Radix_sort: failed on 2nd step: cudaErrorInvalidValue

Hi guys, I’m testing a c++ deployment of the gluoncv’s yolo mobilenet (yolo3_mobilenet1.0_coco).

This rather standard deployment using this basic deployment strategy:

        tvm::runtime::Module *mod = (tvm::runtime::Module *) detector_handle.get();
        tvm::runtime::PackedFunc set_input = mod->GetFunction("set_input");
        set_input("data", input);
        tvm::runtime::PackedFunc run = mod->GetFunction("run");
        run();
        tvm::runtime::PackedFunc get_output = mod->GetFunction("get_output");

This deployment works fine on a Jetson TX2 and a Titan 1080 Ti, however on a Turing based NVIDIA 1660 - all sorts of problems happen.

  1. during the standard compile process, just simply using relay with no tuning, the forward pass is insanely slow (I get why this happens, so we move on to number 2).

  2. during a tuning process similar to this: (https://docs.tvm.ai/tutorials/autotvm/tune_relay_x86.html#sphx-glr-tutorials-autotvm-tune-relay-x86-py) the tuning process for the GPU takes ~10 minutes to forward pass after it’s been ‘tuned’, while cpu takes fractions of a second. I’m not necessarily sure why - even after weeks of changing and augmenting almost every single variable we’re allowed to.
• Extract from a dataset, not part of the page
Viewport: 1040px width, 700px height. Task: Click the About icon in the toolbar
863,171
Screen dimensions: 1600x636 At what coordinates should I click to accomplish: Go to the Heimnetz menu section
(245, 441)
  3. in order to get around that problem on this specific GPU (the 1660), I’ve installed THRUST due to some suggestions from this community, but continually run into:

    terminate called after throwing an instance of 'dmlc::Error'
          what():  [11:13:29] /opt/src/tvm/src/runtime/library_module.cc:78: Check failed: ret == 0 (-1 vs. 0) : radix_sort: failed on 2nd step: cudaErrorInvalidValue: invalid argument
    
    Stack trace:
             [bt] (0) /opt/catkin_ws/devel/lib/recognition/debug_pose_model(dmlc::LogMessageFatal::~LogMessageFatal()+0x4e) [0x55f62b298912]
          [bt] (1) /usr/local/lib/libtvm_runtime.so(+0x7675d) [0x7f60a068775d]
          [bt] (2) /usr/local/lib/libtvm_runtime.so(+0xec957) [0x7f60a06fd957]
          [bt] (3) /usr/local/lib/libtvm_runtime.so(tvm::runtime::GraphRuntime::Run()+0x37) [0x7f60a06fd9d7]
          [bt] (4) /opt/catkin_ws/devel/lib/recognition/debug_pose_model(std::function<void (tvm::runtime::TVMArgs, tvm::runtime::TVMRetValue*)>::operator()(tvm::runtime::TVMArgs, tvm::runtime::TVMRetValue*) const+0x5a) [0x55f62b2b81aa]
          [bt] (5) /opt/catkin_ws/devel/lib/recognition/debug_pose_model(tvm::runtime::TVMRetValue tvm::runtime::PackedFunc::operator()<>() const+0x96) [0x55f62b2c220c]
          [bt] (6) /opt/catkin_ws/devel/lib/recognition/debug_pose_model(PoseFromConfig::forward_full(cv::Mat, float)+0x94f) [0x55f62b2aa9f7]
          [bt] (7) /opt/catkin_ws/devel/lib/recognition/debug_pose_model(TVMPoseNode::callback(boost::shared_ptr<sensor_msgs::Image_<std::allocator<void> > const> const&, boost::shared_ptr<sensor_msgs::Image_<std::allocator<void> > const> const&, boost::shared_ptr<pcl::PointCloud<pcl::PointXYZRGB> const> const&, nlohmann::basic_json<std::map, std::vector, std::__cxx11::basic_string<char, std::char_traits<char>, std::allocator<char> >, bool, long, unsigned long, double, std::allocator, nlohmann::adl_serializer, std::vector<unsigned char, std::allocator<unsigned char> > >)+0x1344) [0x55f62b2b3e7e]
          [bt] (8) /opt/catkin_ws/devel/lib/recognition/debug_pose_model(boost::_mfi::mf4<void, TVMPoseNode, boost::shared_ptr<sensor_msgs::Image_<std::a
    

Any individuals with experience in tuning models with baked-in non-max-supression like the gluoncv yolo method, I’d love any help you could provide in getting over these 1660 errors.

Thanks

-Matt